Over the last two months or so, I have fallen head over heels in love with the State of Israel. Our relationship is tumultuous, vulnerable, emotional, volatile, and absolutely beautiful.
I remember sitting in the chilled sanctuary of Temple Israel Center of White Plains, clutching my Siddur Sim Shalom to my chest as I recited the Amidah. "Oseh shalom bimromav, hu ya'aseh shalom aleinu v'al kol Yisrael, v'imru- Amen". My eyes fell upon the word Yisrael -- Israel -- and my mind wandered across the Atlantic. The Israel scattered throughout the pages of my Siddur was a land of desert heat and weathered cobblestone, pious old men with long beards and large families, droves of young women in long, thick pleated skirts and wrist-length sleeves scurrying across the Kotel plaza. Milk and honey, figs and olives, dates and pomegranates, za'atar and sesame.
But what about me? Where do I fit in? Is there any room for a young, American, socially progressive, Queer, halachically-conscious, music-loving, activist, meditative, pluralistic, sort of yeshivish, guitar-toting, Kosher-style, Reformaconservadox cantorial student with a penchant for Hazzanut and a love of Torah learning?
Each morning I wake up feeling like I've finally come home, but each night I go to sleep feeling like an imposter in a land of complete strangers. But I think it's that tug of war -- knowing exactly where you are but feeling totally lost at the same time -- that makes living in Israel so startlingly life-changing.
Late last night, I arrived home from a two-day study field trip to Northern Israel where we learned about the early Pioneers who built the Jewish homeland from the bottom up, and the visionaries who continue to shape Israeli society through commitment, activism, and awareness. Across the generations, these people are linked by a fierce love of Israel and a passionate devotion to her safety and continued growth.
There may not have been room for these fearless individuals when they first set foot on Israeli soil, but they made room for themselves. They worked and nurtured the land, ensuring that others would have that same opportunity.
They dove in despite the risks, despite the challenges, and despite
the ambiguities, grasping only a vision of a reality that they lived and
died to achieve.
As the sun was beginning to set over the banks of the Kinneret yesterday, I dove in too.

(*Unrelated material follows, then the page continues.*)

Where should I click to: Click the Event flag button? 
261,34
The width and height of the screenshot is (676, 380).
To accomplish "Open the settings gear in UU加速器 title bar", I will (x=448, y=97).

I waded into the water fully dressed. I didn't have a towel, a change of clothes, or a care in the world. The water was alive; the waves thrashed warm around me, and my toes could barely grasp the swelling, shrinking ground beneath me. The guilty, self-conscious, uncomfortable, scared, not-Jewish-enough, too-Jewish, awkward, uneducated, out of place, inadequate voices in my head were muffled by the water rushing into my ears as I immersed myself in Israel's turbulent embrace.
Israel and I are in a relationship... and it's complicated. But I wouldn't have it any other way.